Manu Sporny msporny at digitalbazaar.com
Thu Aug 28 22:08:37 PDT 2008


Anne van Kesteren wrote:
> The idea and premise of RDF is sort of attractive (people being able to
> do their own thing, unified data model, etc), though I agree with others
> that the complexity (lengthy URIs, ***qname***/curie cruft) is an issue.

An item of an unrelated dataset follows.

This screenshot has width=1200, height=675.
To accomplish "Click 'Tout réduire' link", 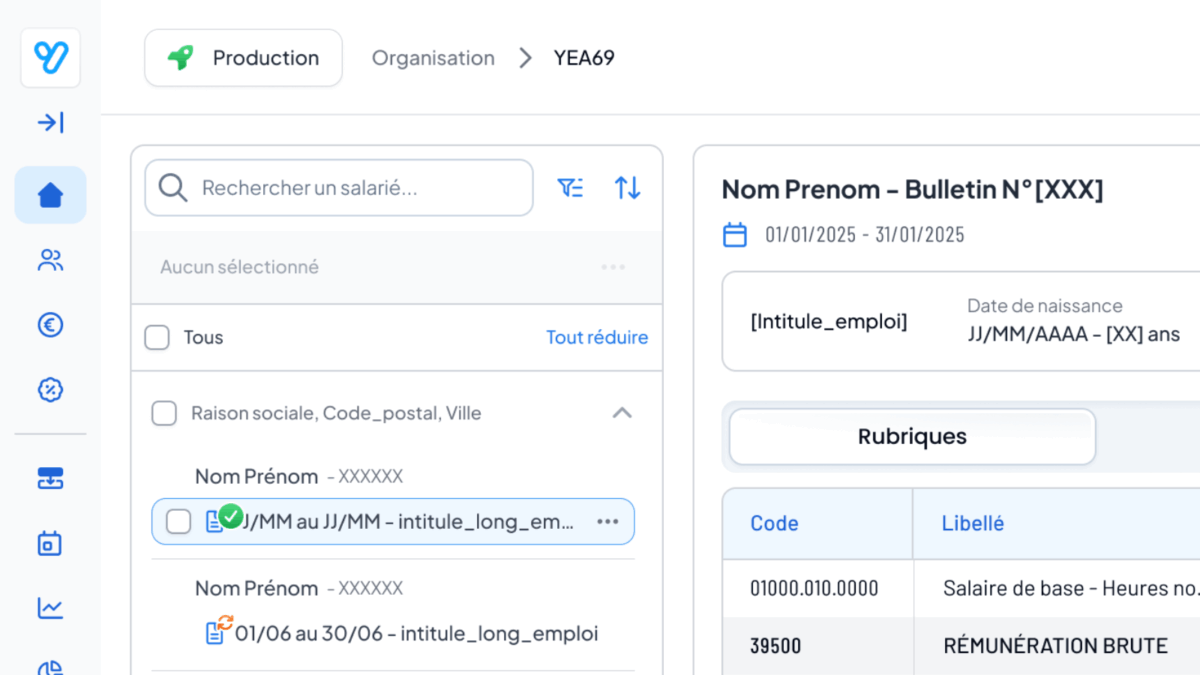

We do not use QName's in RDFa - there is not QName/CURIE cruft! We went
to great lengths to avoid QNames, please take the time to understand why
(it's because of the cruft that you complain about):

Here's an excerpt from the section in the CURIE spec that explains why
we don't use QNames in RDFa[1]:

"""
    * CURIEs are designed from the ground up to be used in attribute
      values. QNames are designed for unambiguously naming elements and
      attributes.
    * CURIEs expand to any IRI. QNames are treated as value pairs, but
      even if those pairs are combined into a string, only a subset of
      IRIs can be represented.
    * CURIEs can be used in non-XML grammars, and can even be used in
      XML languages that do not support XML Namespaces. QNames are
      limited to XML Namespace-aware XML Applications.
"""

The syntax document explains each bullet point more clearly in the
Introduction section[1].

In other words,

1) CURIEs always map to a IRI.
2) They don't have any constraints on the reference portion (the part
   after the colon).
3) They can be used outside of XML languages.
4) They were designed specifically for the purpose of compacting IRIs
   in attribute values.

RDFa is not encumbered by any QName cruftiness.

-- manu

[1]http://www.w3.org/MarkUp/2008/ED-curie-20080617/#s_intro

-- 
Manu Sporny
President/CEO - Digital Bazaar, Inc.